→ **Task statement**
Find each line in the rows below that contains the word "Select" with the same capitalization, and copy those lines.

→ **Entries shown**
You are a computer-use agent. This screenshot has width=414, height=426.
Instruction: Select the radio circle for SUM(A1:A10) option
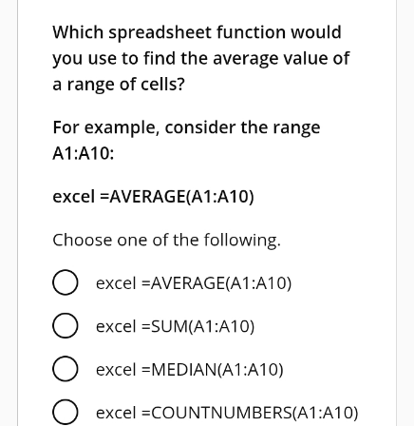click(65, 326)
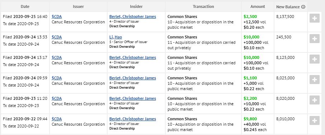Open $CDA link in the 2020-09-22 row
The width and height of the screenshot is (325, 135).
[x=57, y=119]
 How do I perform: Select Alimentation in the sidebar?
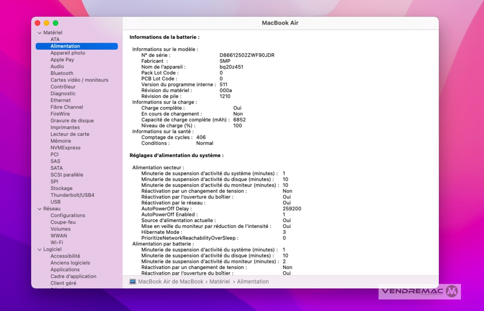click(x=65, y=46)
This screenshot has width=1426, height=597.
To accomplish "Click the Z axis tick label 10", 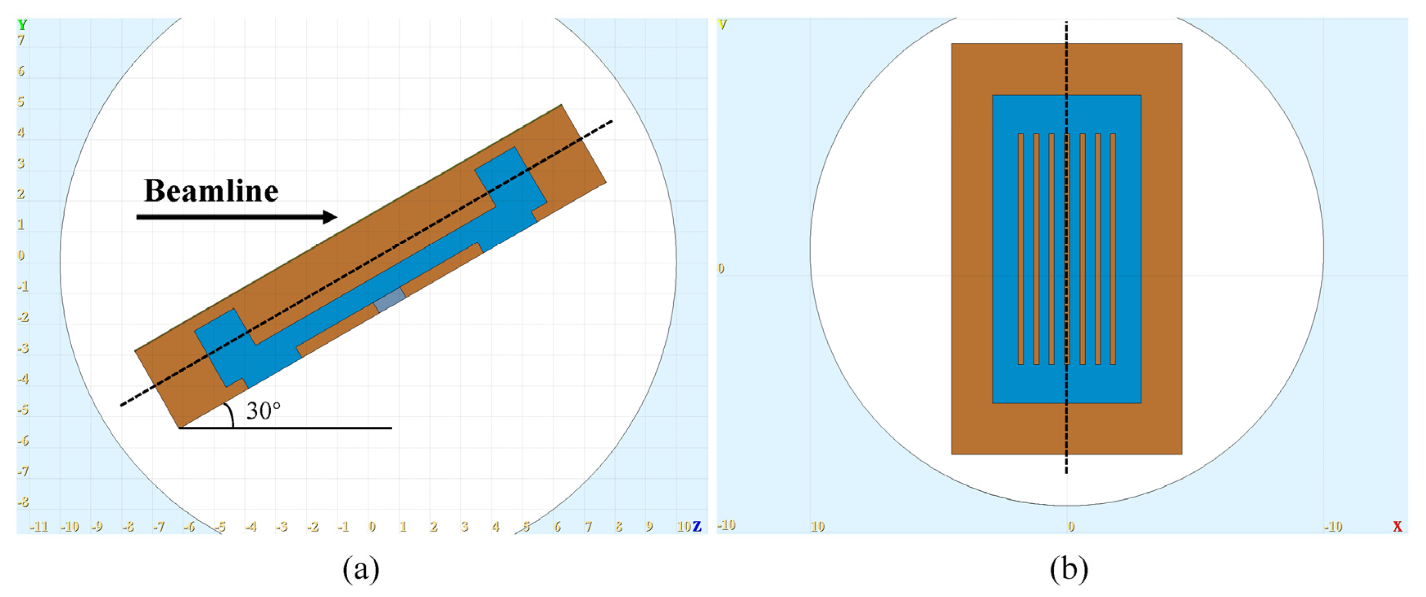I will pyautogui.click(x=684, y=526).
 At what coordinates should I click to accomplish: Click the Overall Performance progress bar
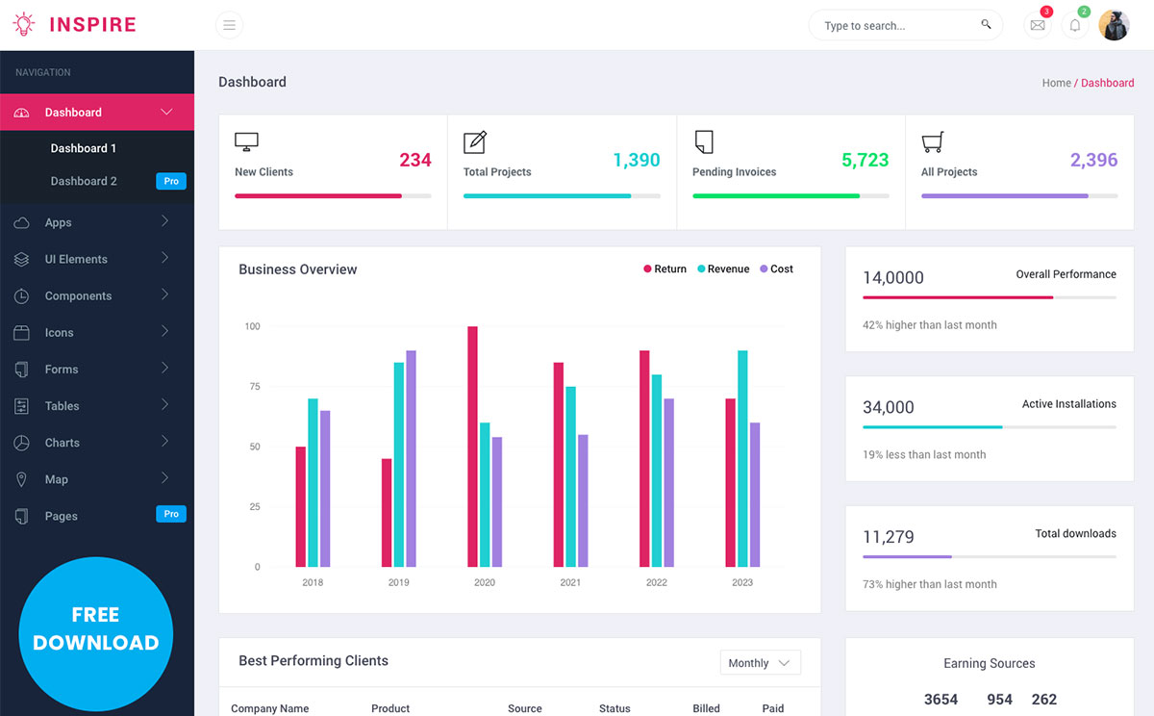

→ **Written response**
Instruction: Select the radio circle for SUM(A1:A10) option
 How do I perform: Select Alimentation in the sidebar?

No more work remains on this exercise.